KIR signaling is regulated by electrostatic interaction of its cytosolic tail with the plasma membrane despite being neutral polyampholyte

Abstract

Many receptors signal upon phosphorylation of tyrosine-based motifs in their cytosolic tail, with intrinsic disorder as a common feature. Studies on CD3ζ and CD3ε tails, which are disordered and polybasic, suggested regulation of phosphorylation through accessibility of tyrosines, governed by electrostatic interactions with membrane anionic lipids. We noticed characteristics of intrinsic disorder and previously unappreciated features in tyrosine-based motif-bearing cytosolic tails of many, especially, inhibitory receptors.
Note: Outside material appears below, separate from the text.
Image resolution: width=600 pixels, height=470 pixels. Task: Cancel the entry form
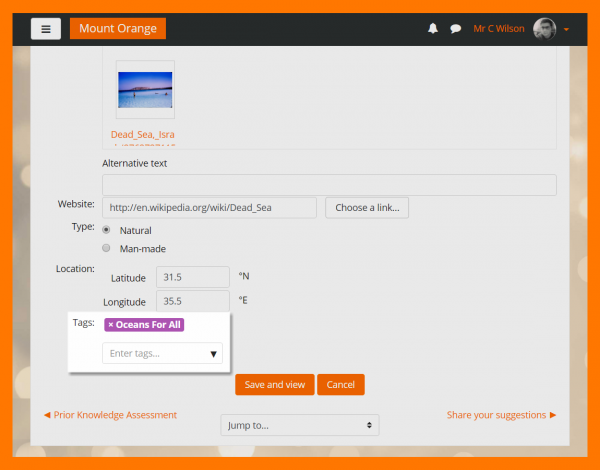(341, 384)
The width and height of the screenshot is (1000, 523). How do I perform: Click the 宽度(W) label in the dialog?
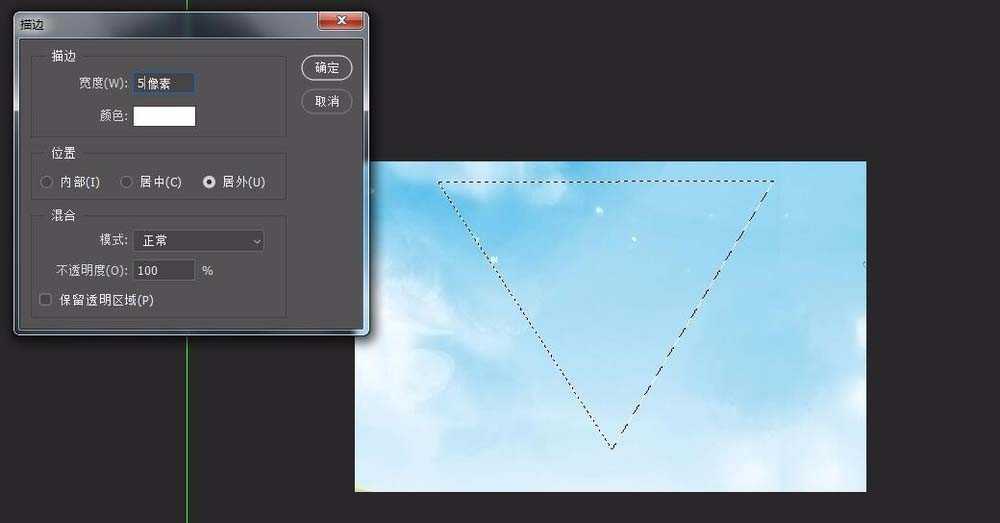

They are neutral or acidic polyampholytes, with acidic and basic residues linearly segregated. To explore roles of these electrostatic features, we studied inhibitory killer-cell immunoglobulin-like receptor (KIR). Its cytosolic tail is a disordered neutrally charged polyampholyte, wherein juxtamembrane and membrane distal stretches are basic, and the intervening stretch is acidic. Despite lacking net charge, it interacted electrostatically with the plasma membrane. The juxtamembrane stretch was crucial for overall binding, which sequestered tyrosines in the lipid bilayer and restrained their constitutive phosphorylation. Human leukocyte antigen-C ligand binding to KIR released its tail from the plasma membrane to initiate signaling. Tail release occurred independently of KIR polymerization, clustering, or tyrosine phosphorylation, but required acidic residues of the acidic stretch. Tail interaction with the plasma membrane dictated signaling strength of KIR. These results revealed an electrostatic protein–lipid interaction that is unusual in being governed by segregated clusters of acidic and basic residues in polyampholytic disordered region of protein. In contrast to previously known, segregated distribution of oppositely charged residues made both binding and unbinding modules inherent to receptor tail, which could make the interaction an independent signaling switch.